Une des règles, aussi, consiste à écrire avec tous les prénoms et les titres, dans la phrase de demande, les noms des personnes qui ont à figurer dans la question.

Au premier abord, il semble que c’est là purement et simplement un jeu de société, et que chacun pourrait s’y livrer sans inconvénient. Ou l’on n’obtiendra que des réponses incohérentes ; ou bien, pour avoir une réponse ayant le sens commun, elle proviendra d’une supercherie, d’un arrangement prémédité, d’un compérage. Même chez les médiums vraiment lucifériens, il y a toujours du charlatanisme mêlé aux prestiges ; les cas où le surnaturel est dégagé de toute jonglerie sont très rares. C’est ainsi que la coupable pratique dont je parle est formellement condamnée par le Saint-Siège, comme toutes les pratiques de Cagliostro, franc-maçon émérite, demi-charlatan et demi-sorcier.

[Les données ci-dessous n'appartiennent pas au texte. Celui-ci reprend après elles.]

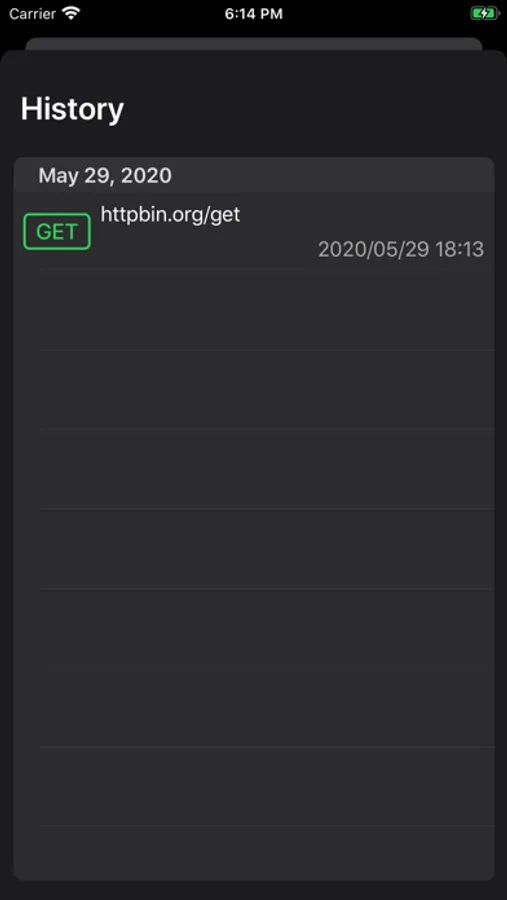Image resolution: width=507 pixels, height=900 pixels.
Task: Select the last empty row at list bottom
Action: (x=254, y=853)
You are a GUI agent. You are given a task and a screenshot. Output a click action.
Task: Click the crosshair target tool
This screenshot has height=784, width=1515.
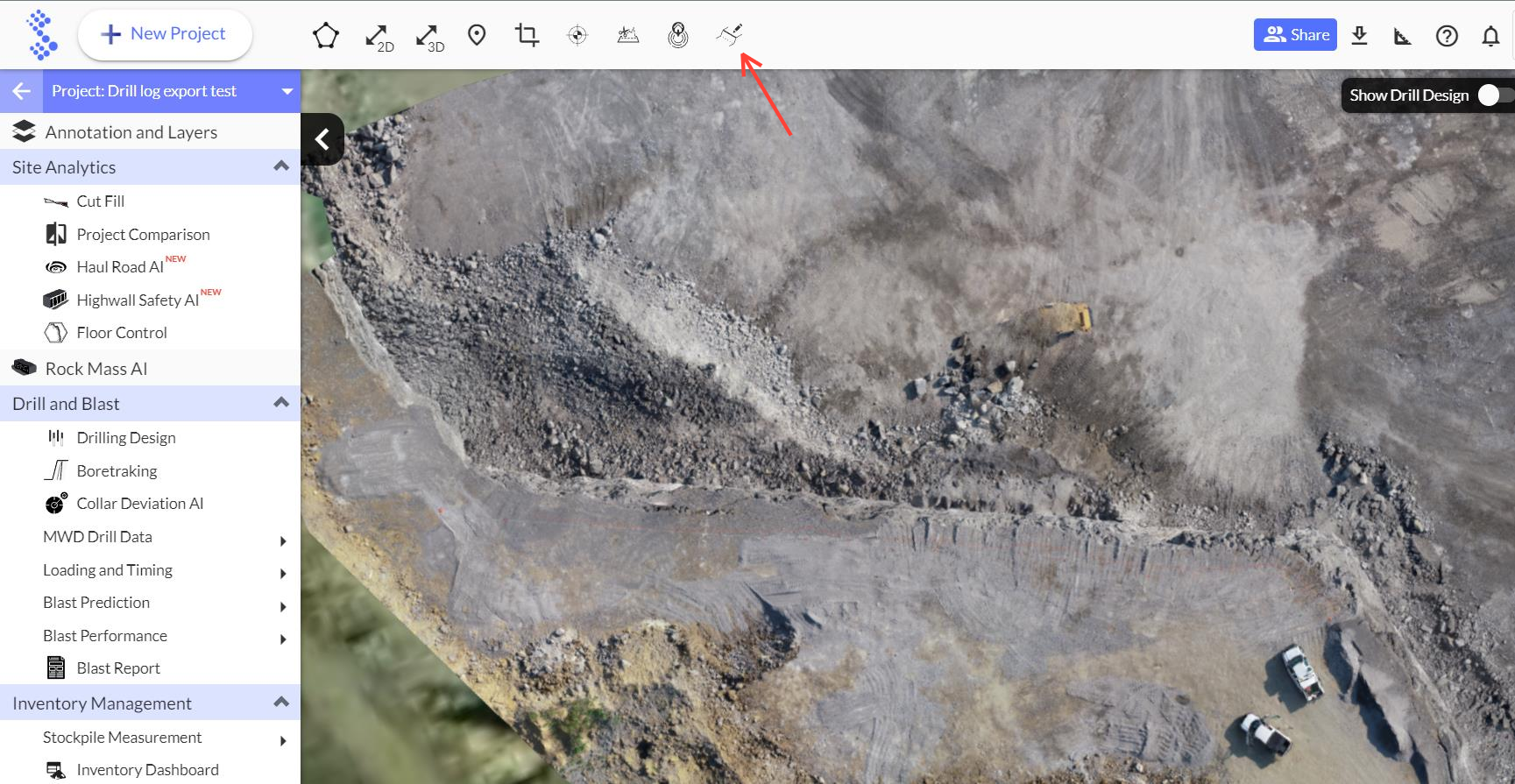[x=577, y=35]
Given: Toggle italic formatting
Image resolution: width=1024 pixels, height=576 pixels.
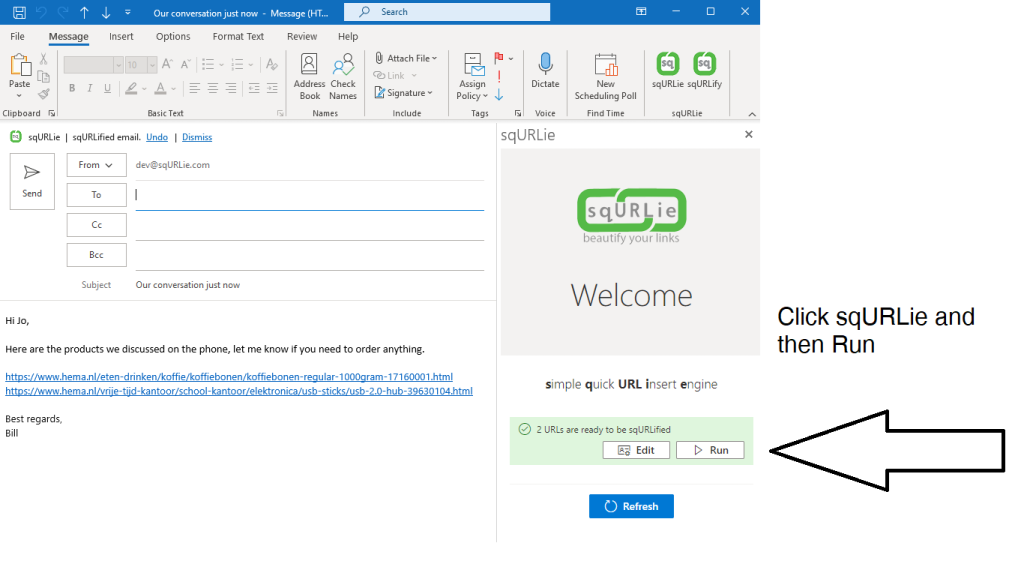Looking at the screenshot, I should coord(89,88).
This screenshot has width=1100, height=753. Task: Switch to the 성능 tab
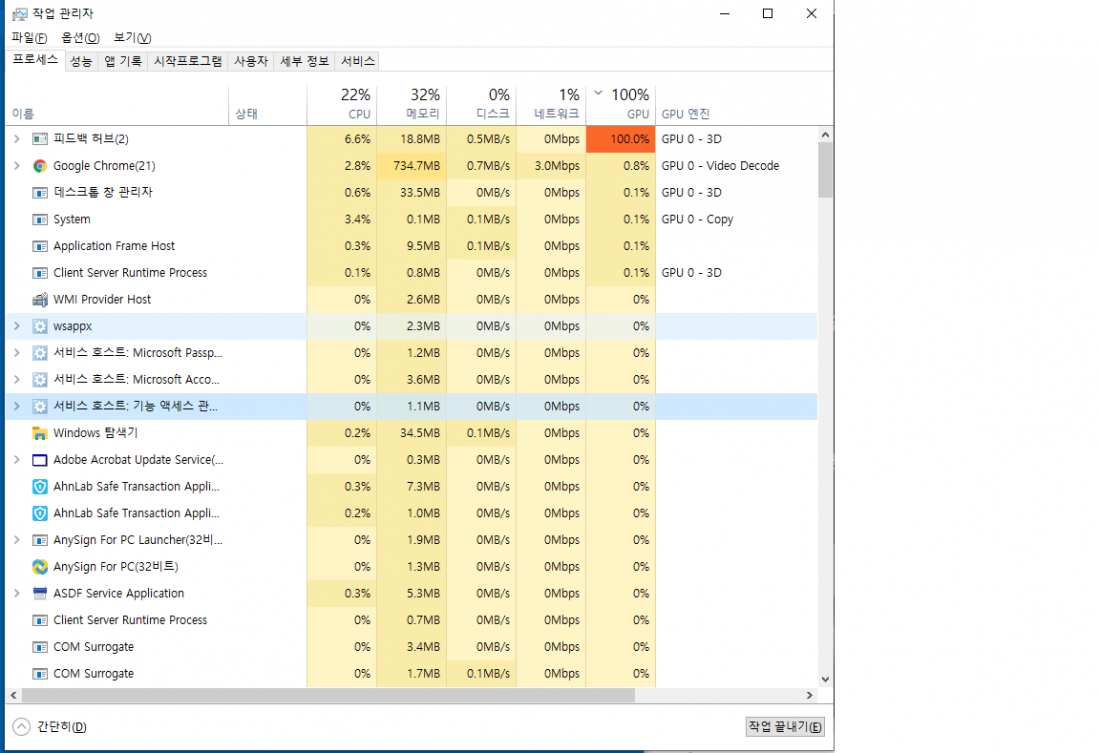point(81,61)
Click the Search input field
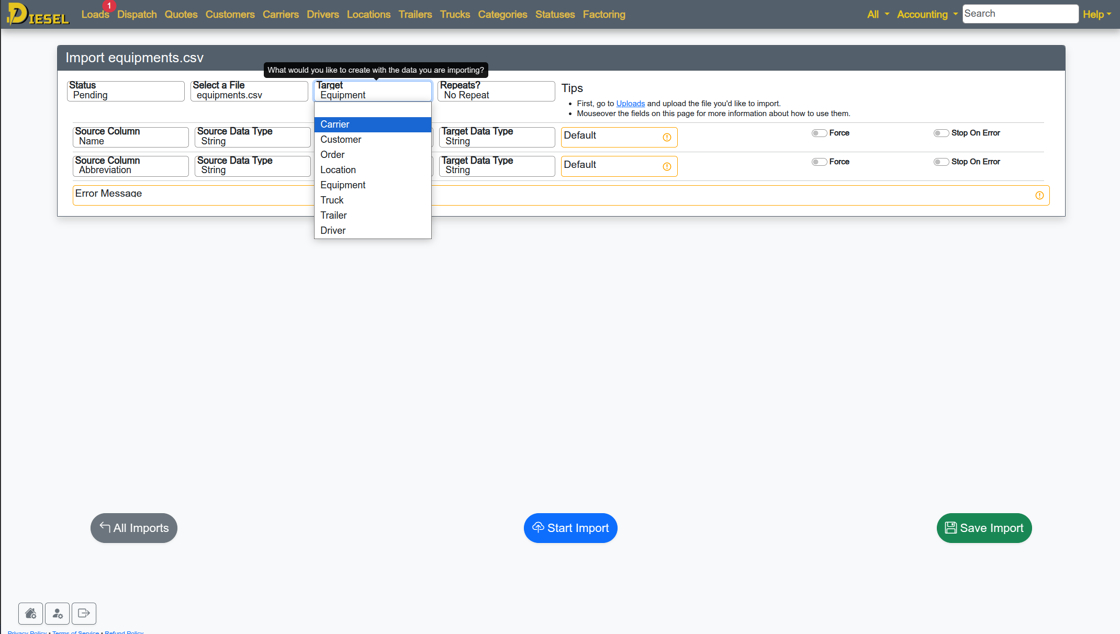 pyautogui.click(x=1019, y=14)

Aussi, je ne me porte nullement garant de l’authenticité du fait que je vais rapporter ici. Y a-t-il eu supercherie ? ou les démons sollicités ce jour-là chez Chambers furent-ils réellement les auteurs des réponses ? Je n’ai pas à me prononcer ; je n’y étais pas. Je consigne uniquement, dans mon récit, ce que les Walder, le père et la fille, racontent à cette occasion ; ce sont eux qui disent que les choses se sont passées ainsi, et que ce n’est pas une anecdote fabriquée après coup. Bon nombre de palladistes américains répètent, d’après la parole d’honneur (!?!) de Chambers, que le fait est rigoureusement vrai. Encore une fois, moi, je n’atteste rien à ce sujet ; même, je ne relate ceci qu’avec une extrême méfiance.